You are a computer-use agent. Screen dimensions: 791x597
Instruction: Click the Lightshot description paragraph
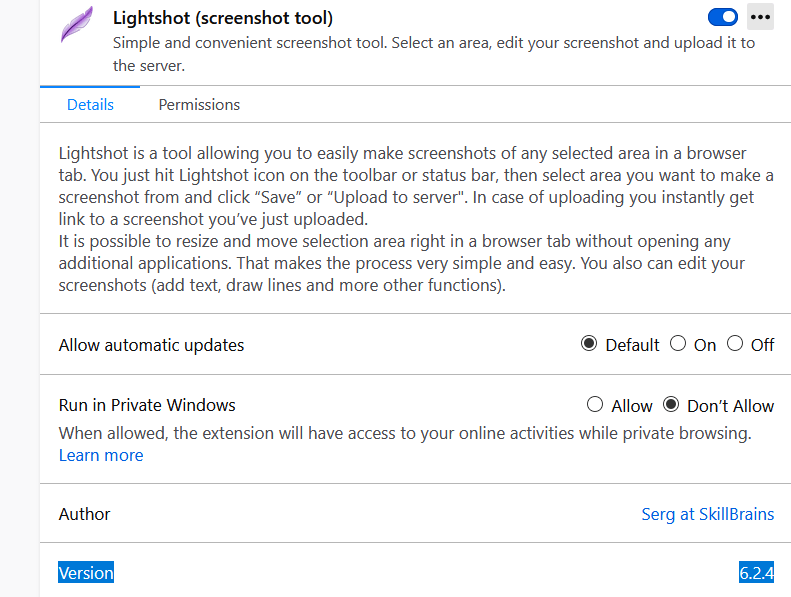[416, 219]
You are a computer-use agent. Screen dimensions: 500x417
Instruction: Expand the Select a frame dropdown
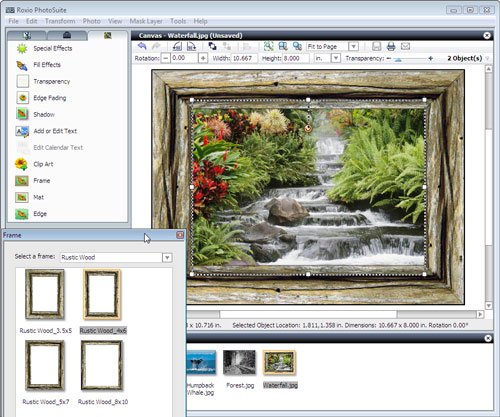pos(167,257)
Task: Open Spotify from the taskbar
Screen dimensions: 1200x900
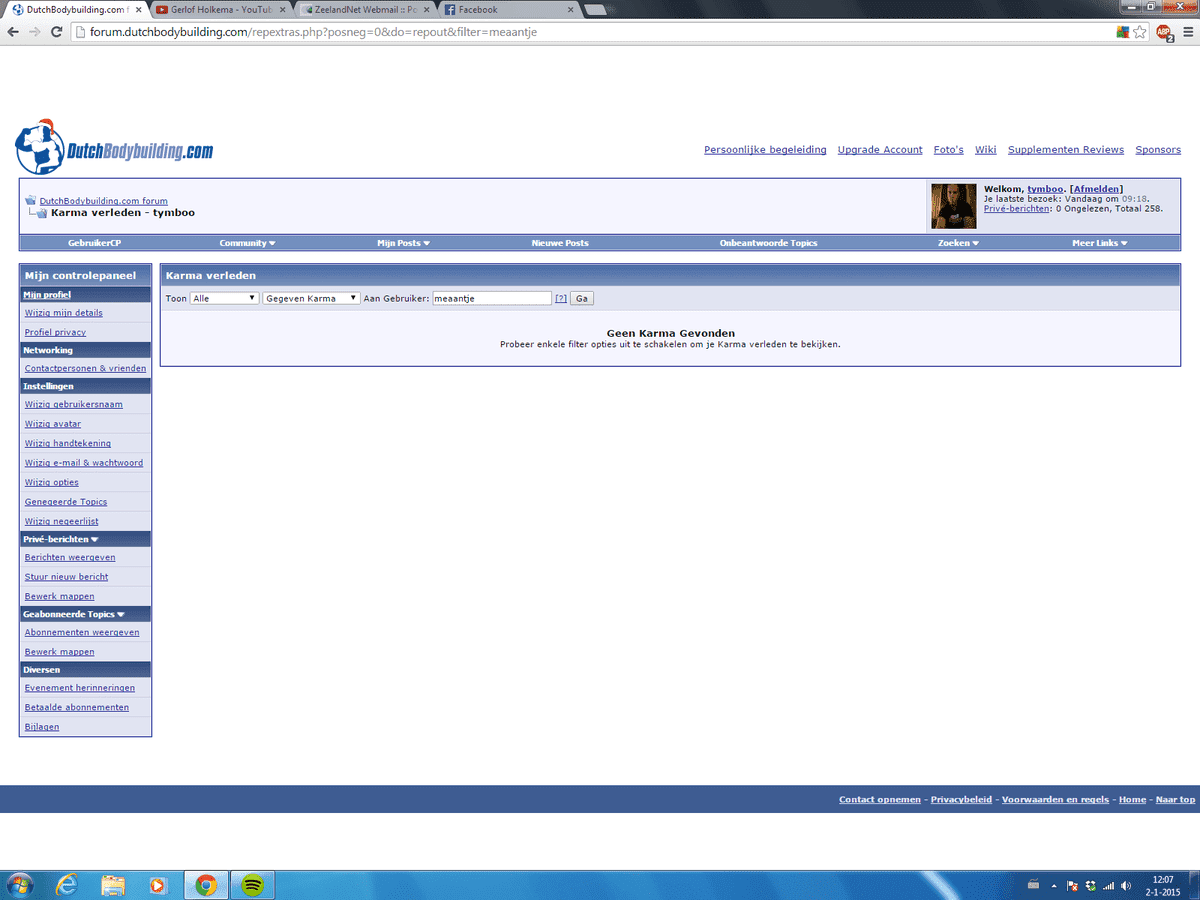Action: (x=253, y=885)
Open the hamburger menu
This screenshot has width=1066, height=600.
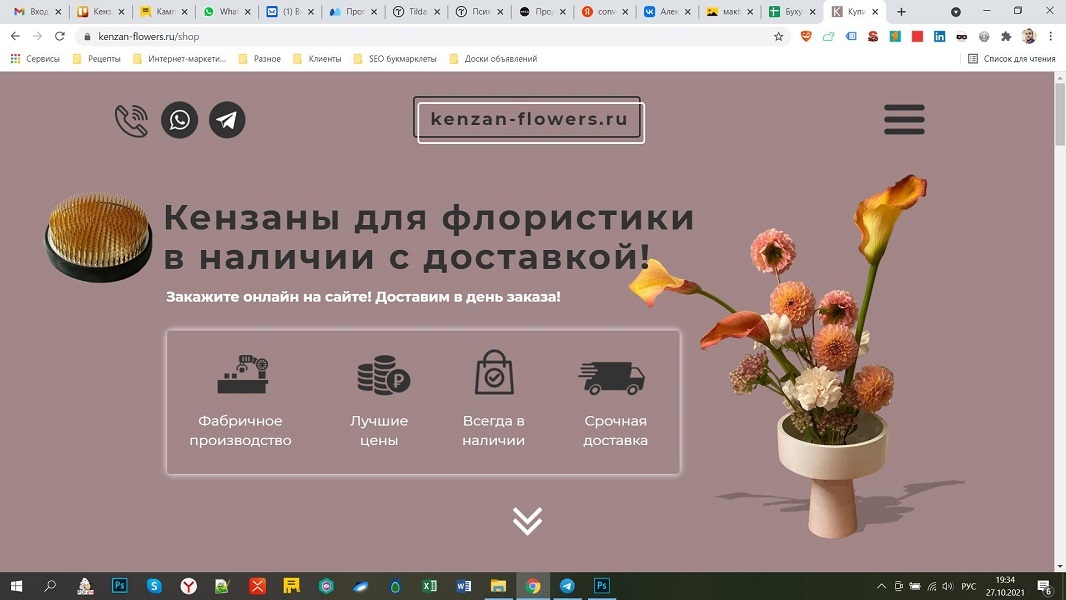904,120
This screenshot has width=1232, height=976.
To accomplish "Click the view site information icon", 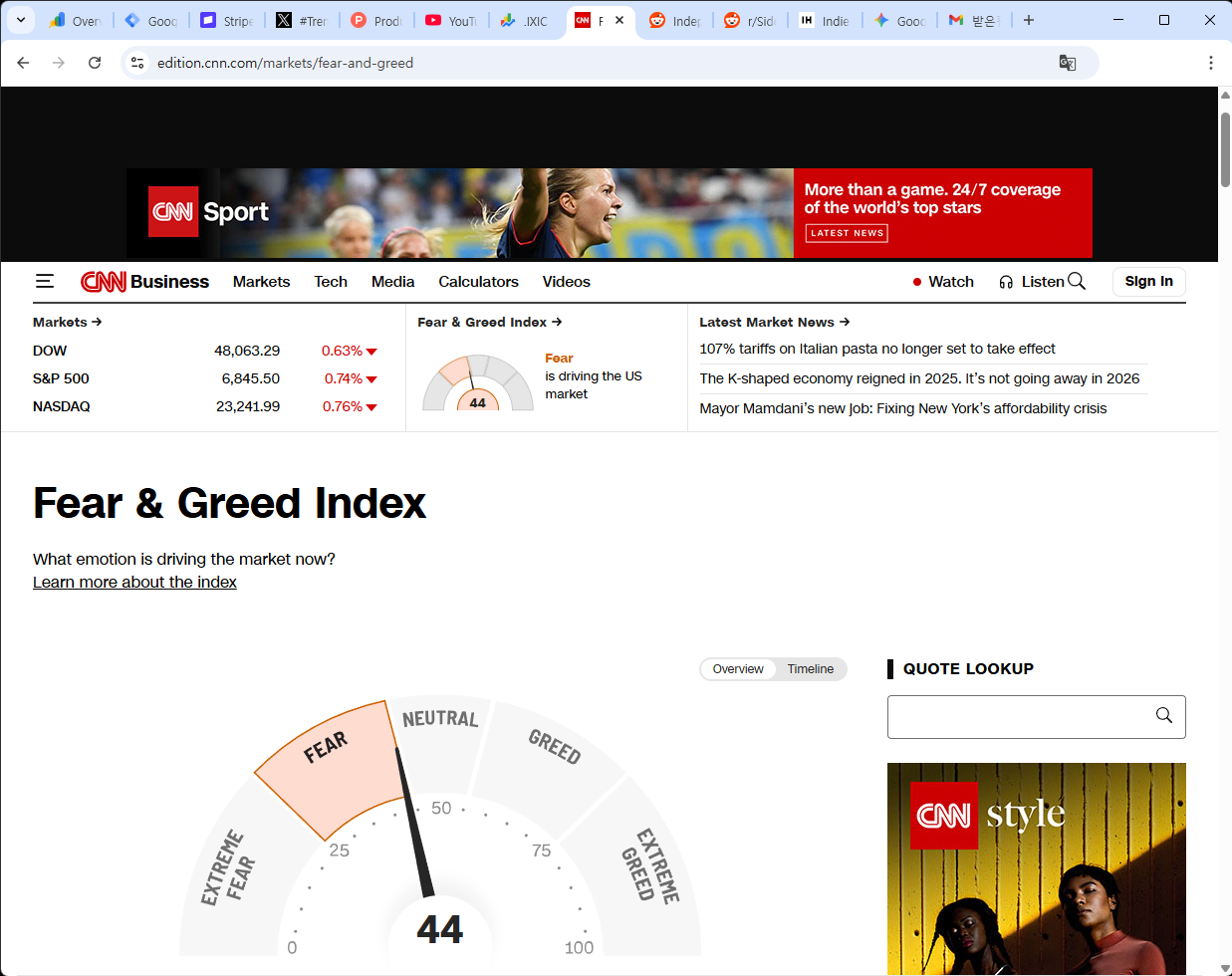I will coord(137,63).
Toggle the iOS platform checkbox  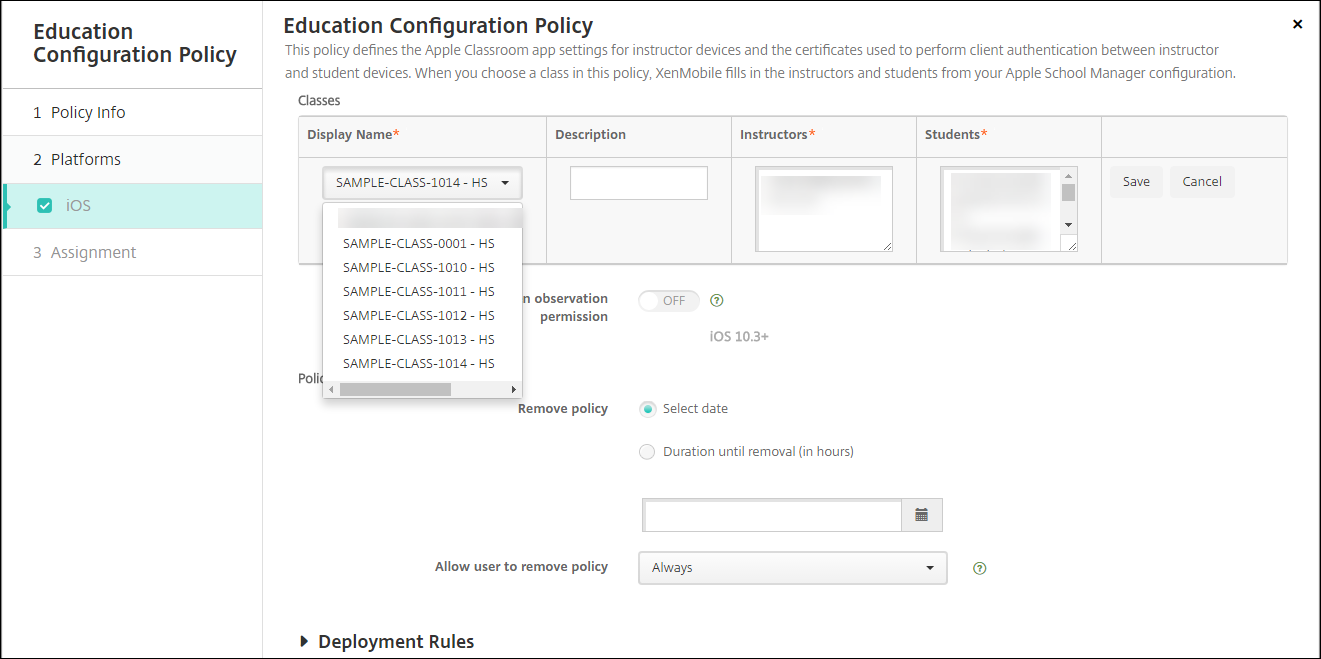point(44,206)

• [What the task asks]: Only lines with the word "computer" are wanted; pull each of them from the records.

• [Written solution]:
You are a computer-use agent. Screen dimensions: 791x597
You are a computer-use agent. Screen dimensions: 500x417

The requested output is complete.